This has now been done. All logbooks use the same format now and we have only one parser.
There is an advnatgae in using a "separator format" rather than a "encapsulated entry format". When parsing the logbook.html file, everthing will be in one of the entries if we use a separator (e.g. <hr> as opposed to a <article> ... </article> encapsulation). Stuff between encapsulations is probably meant to be in an adjacent entry. So we are continuing to use the <hr> separator format style.
We have had 4 different markdown and HTML formats for logbooks of different vintages.

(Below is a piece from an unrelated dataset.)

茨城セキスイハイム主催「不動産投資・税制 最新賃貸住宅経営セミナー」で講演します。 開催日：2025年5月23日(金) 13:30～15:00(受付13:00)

This means 4x as much maintenance as we need.
LOGBOOK_PARSER_SETTINGS = {
"2010": ("logbook.html", "Parseloghtmltxt"),
"2009": ("2009logbook.txt", "Parselogwikitxt"),
"2008": ("2008logbook.txt", "Parselogwikitxt"),
"2007": ("logbook.html", "Parseloghtmltxt"),
"2006": ("logbook.html", "Parseloghtmltxt"),
# "2006": ("logbook/logbook_06.txt", "Parselogwikitxt"),
"2006": ("logbook.html", "Parseloghtmltxt"),
"2005": ("logbook.html", "Parseloghtmltxt"),
"2004": ("logbook.html", "Parseloghtmltxt"),
"2003": ("logbook.html", "Parseloghtml03"),
"2002": ("logbook.html", "Parseloghtmltxt"),
"2001": ("log.htm", "Parseloghtml01"),
"2000": ("log.htm", "Parseloghtml01"),
"1999": ("log.htm", "Parseloghtml01"),
"1998": ("log.htm", "Parseloghtml01"),
"1997": ("log.htm", "Parseloghtml01"),
"1996": ("log.htm", "Parseloghtml01"),
"1995": ("log.htm", "Parseloghtml01"),
"1994": ("log.htm", "Parseloghtml01"),
"1993": ("log.htm", "Parseloghtml01"),
"1992": ("log.htm", "Parseloghtml01"),
"1991": ("log.htm", "Parseloghtml01"),
"1990": ("log.htm", "Parseloghtml01"),
"1989": ("log.htm", "Parseloghtml01"), #crashes MySQL
"1988": ("log.htm", "Parseloghtml01"), #crashes MySQL
"1987": ("log.htm", "Parseloghtml01"), #crashes MySQL
"1985": ("log.htm", "Parseloghtml01"),
"1984": ("log.htm", "Parseloghtml01"),
"1983": ("log.htm", "Parseloghtml01"),
"1982": ("log.htm", "Parseloghtml01"),
}
Secondly, it is highly likely that most of the different parsers have errors and so some logbook entries do not get imported. One parser, which we could devote more effort to, would mean data does not get mislaid.
Thirdly, the current format is error-prone and nonsensical, so it an unecessary learning curve for all expoers.
There are several HTML structural tags we could choose,
see HTML5 structural elements.
DIV, SECTION, ARTICLE, ASIDE